Let My Process Go: Avoiding death by enterprise architecture

The other day, I wrote about the fine line between being agile and being a doormat. There is, of course, a flip-side to that equation: there’s a fine line between having a sustainable process and having no pulse whatsoever.

Way back in the early double-aughts, many pundits joyously declared that “Internet time” had killed the old-school waterfall methodology (also known as the “water torture methodology”) of software development, and that the needs of the post Millenium-Bug enterprise would drive everyone toward a world of “release early and often”. The bad old days of having multi-million dollar data warehouse projects collapse when it was discovered that the requirements had changed six months into the dev cycle were declared over, and all these great new modern development tools were just going to make code fly out the door and deploy itself.

Well, reports of the death of the waterfall methodology have been greatly exaggerated.

SD Times reports that agile software development methodologies are only now finally getting traction. According to a Forrester survey cited in the story, 14 percent of enterprises (and I’d like to see how they defined “enterprises” here) in the US and Europe have adopted agile methodologies, while another 19 percent are getting around to it.

I guess developers in that 19 percent have to clear their current dev queues first before they have time to change methodologies. And as for everyone else…I’m guessing they aren’t in any rush to give up the power that their well-documented process the gives them to control the rate of change at their companies–which can probably be described as “glacial.”

That’s because a lot of organizations have re-invented the waterfall methodology as an “enterprise architecture process”. With the goal of creating a manageable, unified IT architecture–and controlling costs–they’ve created a new additional structure that application projects have to pass through to be vetted before they can even see prototype. The results are the same as the old waterfall methodology — requirements gathering and other supporting documents consume most of the up-front time, and regardless of how interactive the process is with the users on the back-end, agility gets crushed under the weight of the process.
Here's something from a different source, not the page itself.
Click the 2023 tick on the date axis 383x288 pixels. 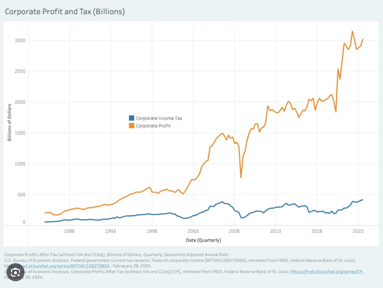pyautogui.click(x=358, y=231)

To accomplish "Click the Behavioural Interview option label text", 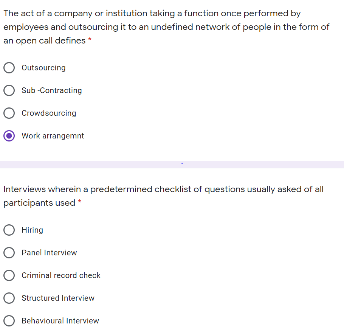I will [x=60, y=321].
The results are predictable–they’re the same as what happened when client-server computing was born. Instead of getting included in the business process, the enterprise architecture process becomes something that business managers try to circumvent through skunkworks projects of their own, or solutions hobbled together from existing assets, or outright outsourcing of the whole thing. And that results in crapware, which defeats the whole point of having an enterprise architecture in the first place.
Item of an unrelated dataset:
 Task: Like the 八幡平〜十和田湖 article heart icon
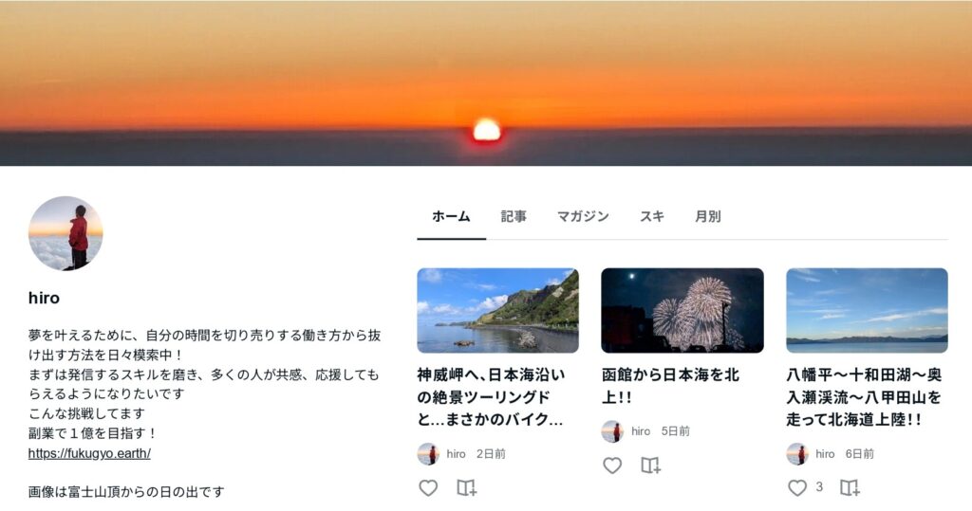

Maybe that’s why Borland and others see such a huge potential market in life cycle management and change management tools–because there are so many companies struggling to drag themselves out from under their
application life cycles. Somehow, people hope that they can automate themselves out of crapware hell by tracking things better. But that is, as my sixth grader would say, “stinkin’ thinkin’.” Measuring crap just tells you how much crap you have.

The key is uncoupling tactical business requirements from strategic architecture. We’ve been through this routine before, with n-tier client server; there’s nothing new about this architectural approach other than what protocol it’s riding over.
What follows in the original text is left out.